Captation de ressources
Gains de subventions d’actions de promotion et de prévention de la santé
Co-construction d’activités de santé publique avec les habitants
Montée en compétences des structures associatives et des professionnels
Coûts évités
Mutualisation de moyens sur les événements
Meilleurs orientation et accès aux droits et aux soins
Amélioration de l’hygiène de vie des usagers
Moindre augmentation du nombre de bénéficiaires de l’Affection Longue Durée (ALD)
Accès rapide à l’information pour les partenaires et informations croisées
Doublons d’actions de santé évités
Gains de temps sur la réalisation d’un diagnostic et sur la mise en place d’un projet
Synthèse de la nomenclature des coûts évités et des captations de ressources
Exemple de calcul co-produit avec des partenaires ASV : le groupe de travail ASV organise des activités physiques visant à réduire l’isolement des femmes moins coûteuses que les activités physiques de droit commun. 50 habitantes du quartier participent aux ateliers :  50 habitantes x 10 % x 3493 € (dépense moyenne par personne liée à une maladie cardio-vasculaire), soit plus de 17 100 € de dépenses de santés évités.

Dans le quartier A, la performance économique dégagée est de 925 600 € par an, grâce à l’affectation et à la mobilisation de 8 personnes (ETP : partenaires, coordinatrices, chef de la mission santé). Dans le quartier B, elle est de 747 700 € (8,75 personnes ETP).

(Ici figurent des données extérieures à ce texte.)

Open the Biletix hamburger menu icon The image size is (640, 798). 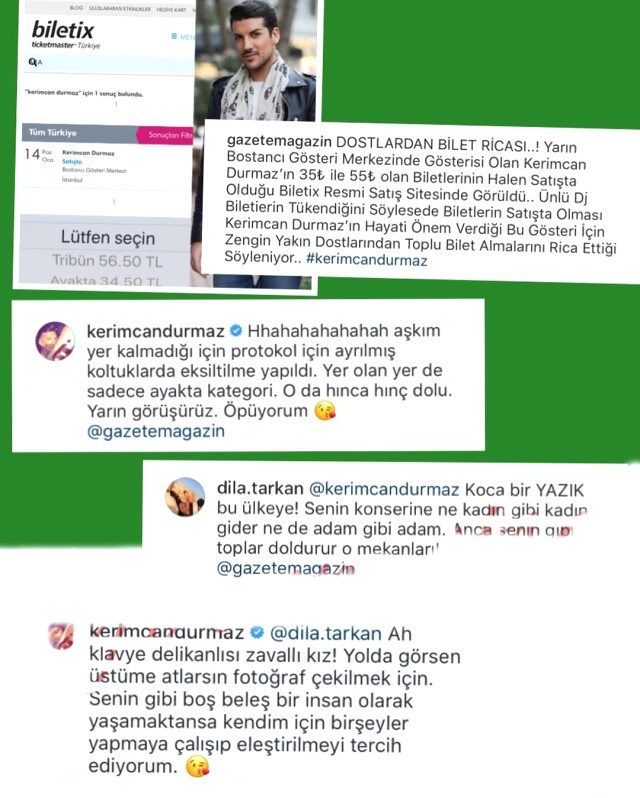(x=174, y=36)
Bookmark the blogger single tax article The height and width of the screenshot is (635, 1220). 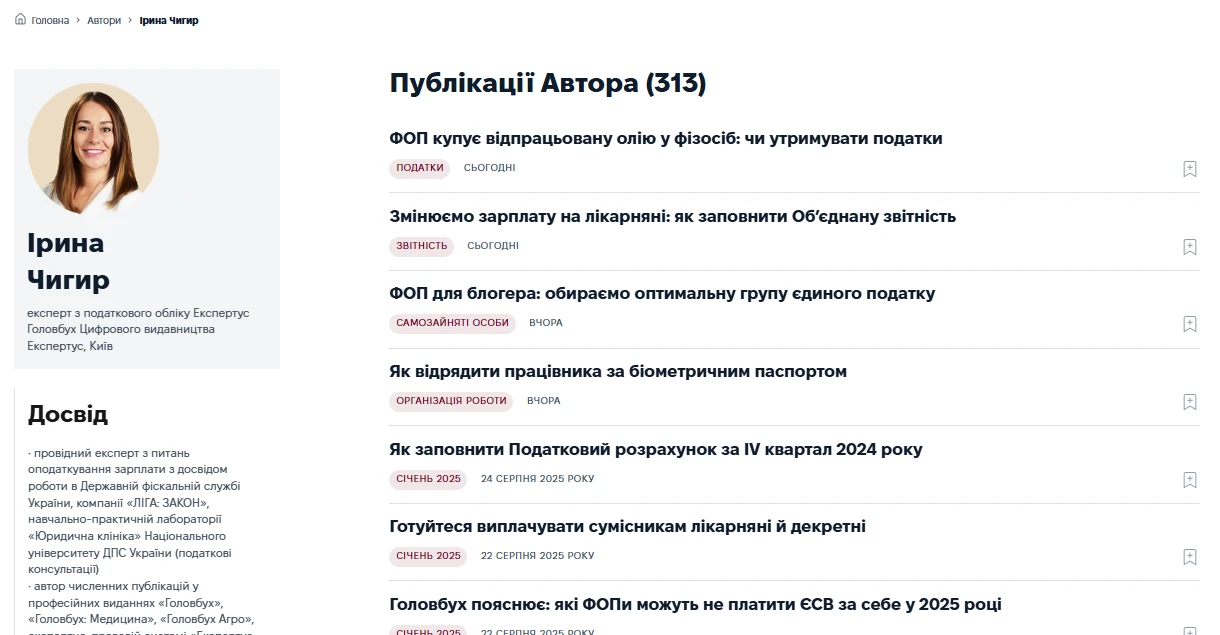click(x=1189, y=324)
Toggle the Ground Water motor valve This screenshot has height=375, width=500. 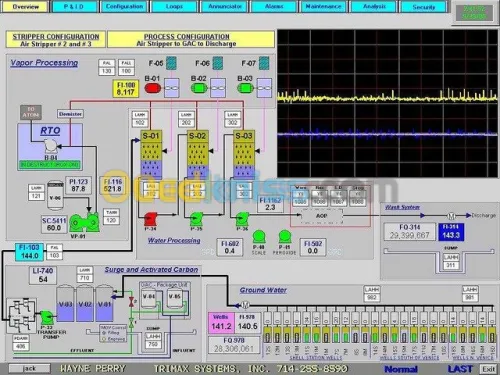pyautogui.click(x=245, y=305)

Performances cachées totalesCoûts évitésCaptations de ressources
Quartier A925 600 €498 200 €427 400 €
Quartier B747 900 €687 000 €60 700 €

En conclusion, les ASV génèrent des performances cachées : celles dont on ne parlait pas et que l’on n’avait pas mesurées. Ainsi la Ville a les moyens de pérenniser le dispositif ASV qui dégage une performance socio-économique pour le territoire, supérieure à ce qu’il coûte (budgets alloués, temps passé par les agents de la Ville). Ces résultats montrent que le dispositif ASV, intéressant du point de vue de la santé publique, est économiquement viable (Savall, Cappelletti, Raphan, 2020).

Françoise Goter et Véronique Zardet

Références
Savall H., Goter F., Bondin L. (2019), Évaluation socio-économique des Ateliers Santé Ville, Rapport ISEOR, 333 p.
Savall H., Goter F. (2021), « Comment évaluer les impacts socio-économiques d’un dispositif public ? », Article publié dans l’Observatoire ASAP.
Motard C. & Tessier S. (2016). « Les démarches Ateliers santé ville : la promotion de la santé à l’œuvre dans les territoires », Santé Publique, 6(6), 729-733.
Savall H., Cappelletti L., Raphan P. A. (2020), poster le CNAM et ISEOR, « La méthode des coûts-performances cachés : outil stratégique et opérationnel d’évaluation des politiques publiques », Les rencontres de l’évaluation, Assemblée Nationale, 13 février 2020.
Savall H. et Zardet V. (1987). Maîtriser les coûts et les performances cachés, Le contrat d’activité périodiquement négociable, prix Harvard l’Expansion de management 6e stratégique, Economica, édition en 2015. (Traduit en anglais : Mastering Hidden Costs, IAP, Charlotte : NC, 2008).